En 2011, le Conseil économique et social (CES) alertait déjà sur un chômage des jeunes particulièrement élevé, une inadéquation entre les formations et les besoins du marché du travail, et un sentiment de découragement grandissant. Il appelait à faire de l’emploi des jeunes une priorité nationale.
Quinze ans plus tard, le pays s’est transformé et l’économie marocaine s’est diversifiée. Les universités accueillent plus d’un million d’étudiants, les jeunes femmes y sont désormais majoritaires, et des secteurs comme l’automobile, l’aéronautique, les énergies renouvelables ou le numérique offrent de nouvelles perspectives, tandis que les chantiers liés à la Coupe du monde 2030 devraient générer des milliers d’emplois.
Pourtant, les difficultés qui frappaient la jeunesse au début des années 2010 restent largement d’actualité.
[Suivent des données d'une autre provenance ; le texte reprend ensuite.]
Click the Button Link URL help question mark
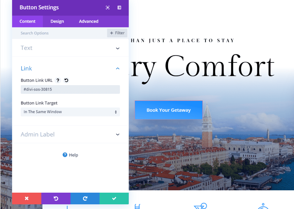 58,80
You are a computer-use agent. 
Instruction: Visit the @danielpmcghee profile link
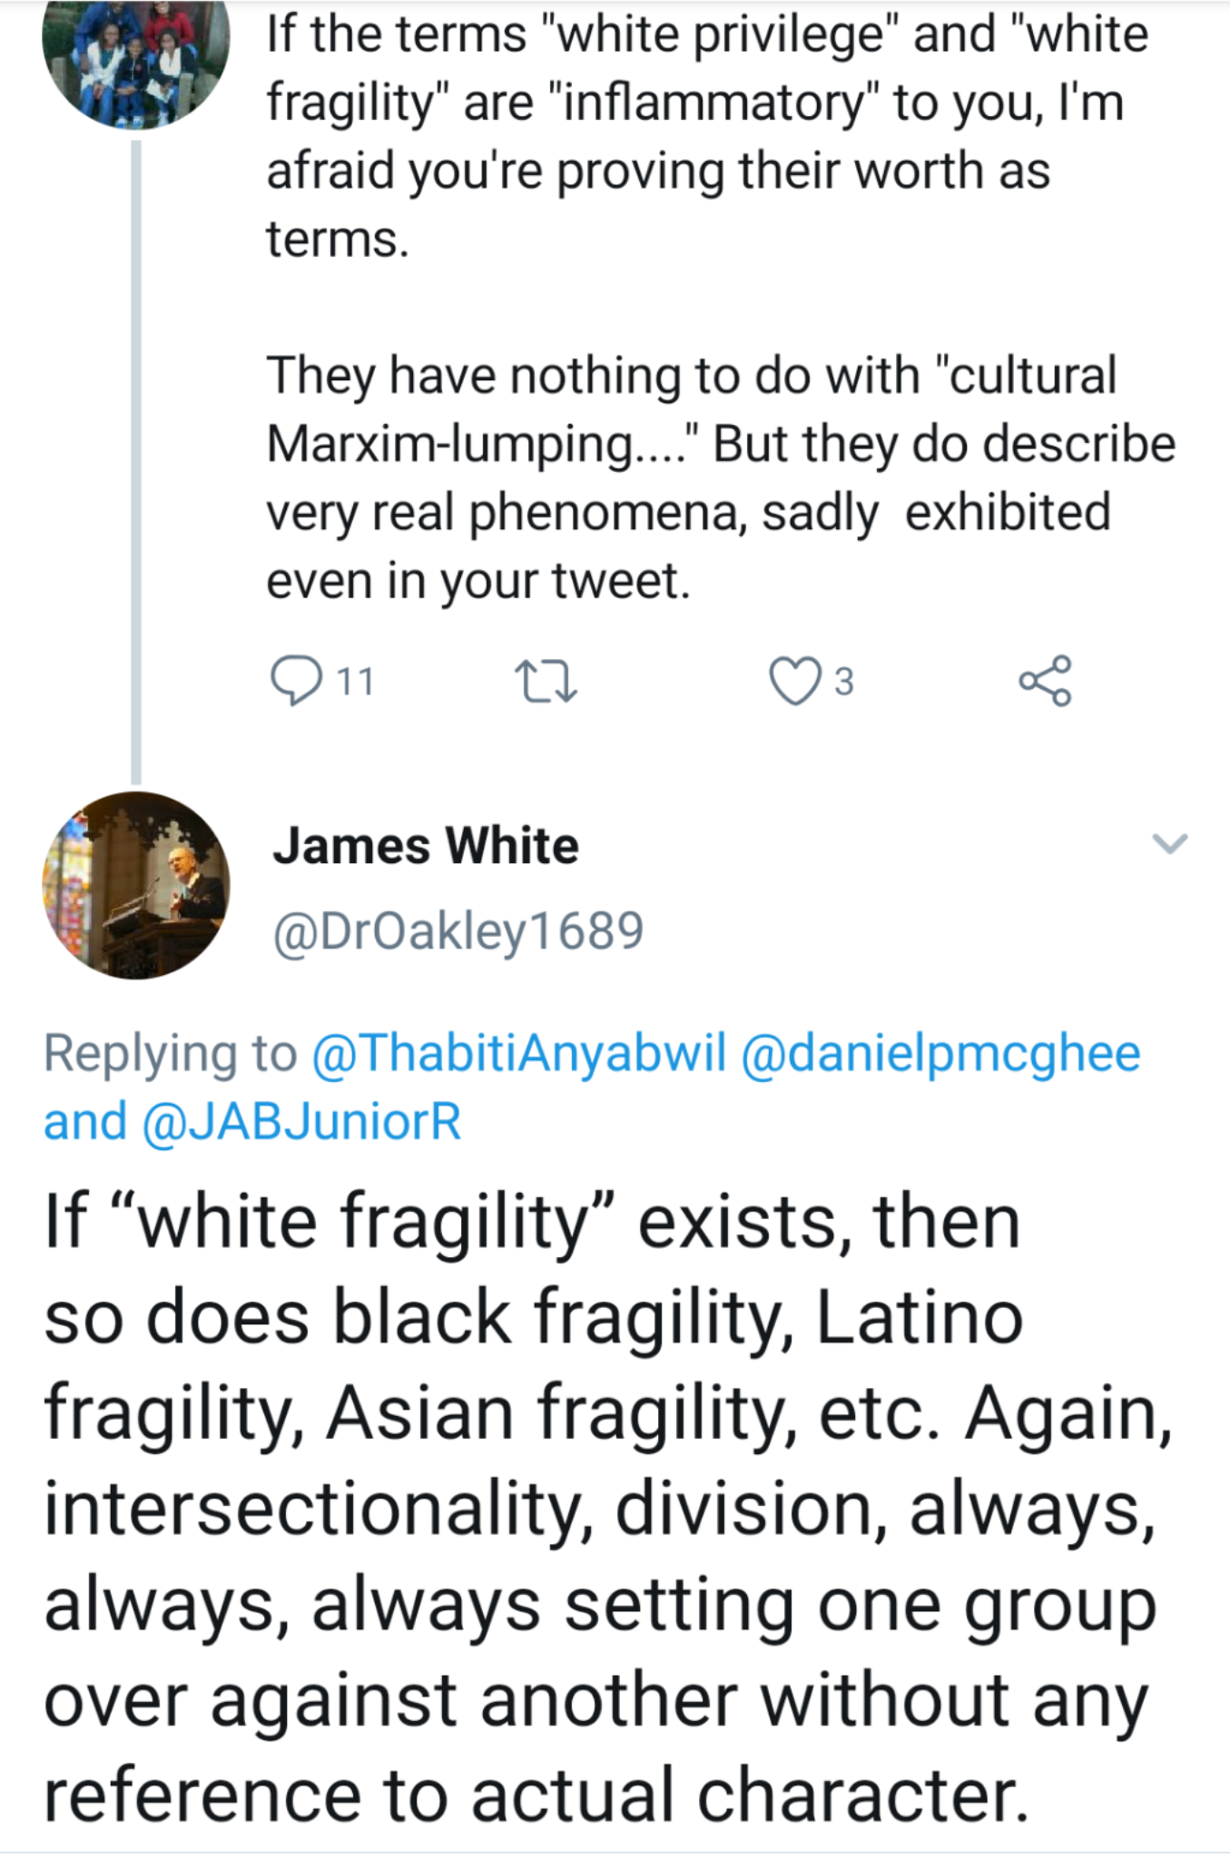[x=940, y=1054]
Le chômage des jeunes demeure l’un des plus élevés du marché du travail, les diplômés peinent toujours à décrocher leur premier emploi, et près d’un jeune sur trois âgé de 15 à 29 ans se trouve en situation de NEET — ni en emploi, ni en études, ni en formation — selon le Haut-Commissariat au Plan (HCP).
Cette situation révèle des fragilités structurelles qui continuent d’entraver la transition entre l’école, l’université et le monde du travail.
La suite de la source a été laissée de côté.